Actual costs, however, are expected to be lower under substeading due to faster approval, lower acquisition costs, no “M.T.A. Factor” costs (https://www.nytimes.com/2017/12/28/nyregion/new-york-subway-construction-costs.html), a profit-driven design, and other factors discussed elsewhere in this paper.
c The large waterfront site enables a high-quality development with office rents comparable to Hudson Yards and One Vanderbilt (approximately $125 per square foot). This would be about $50 higher than the average Class A office space in the area (East Midtown/UN submarket).
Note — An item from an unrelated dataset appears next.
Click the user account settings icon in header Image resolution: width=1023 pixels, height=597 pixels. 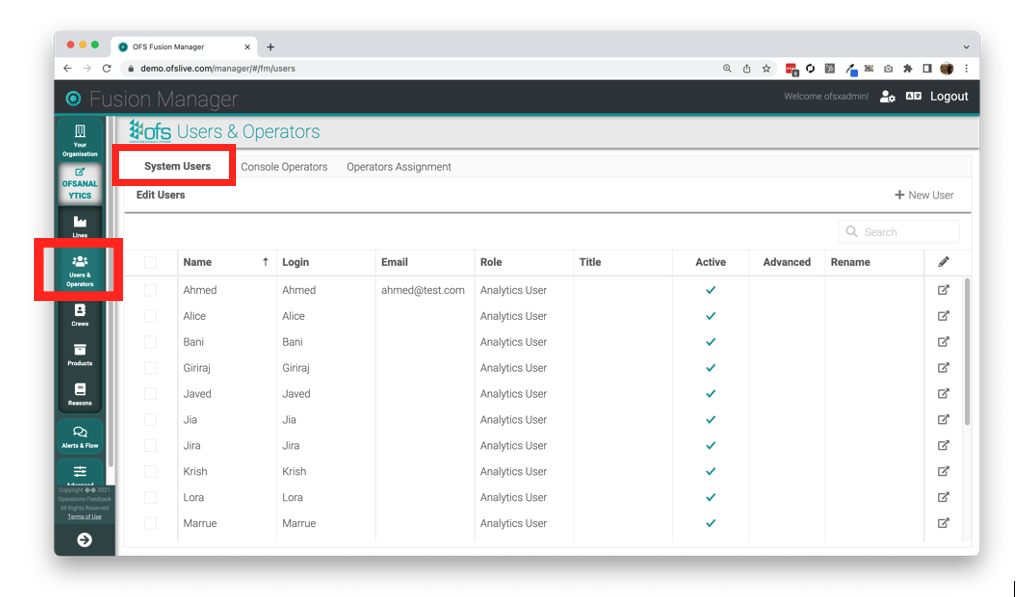pos(888,96)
The difference is partly due to the amenities, but at least ⅓ of this difference ($15+ per square foot) is due to the convenience of an entrance at Grand Central Terminal. This is consistent with other research showing that proximity to a commuter rail station is particularly favorable to office rents (perhaps 14% higher for the closest buildings, https://trid.trb.org/view/1667504).
d This likely exceeds the currently allowable floor area ratio. To legalize this development, the zoning could be modified to allow the shuttle investment to qualify for a transit investment density bonus similar to that for sites adjacent to Grand Central Terminal. Developer SL Green spent over $200 million on subway improvements in exchange for a zoning density bonus, in order to build One Vanderbilt, a 1.6 million square foot office building across the street from Grand Central Terminal.
e Operating expenses derived from actual expenses of the JFK AirTrain. The return could be increased by allowing neighboring properties (the United Nations, Tudor City) to purchase access for their employees and residents. Constructing a ferry terminal at the site could provide further revenue opportunities.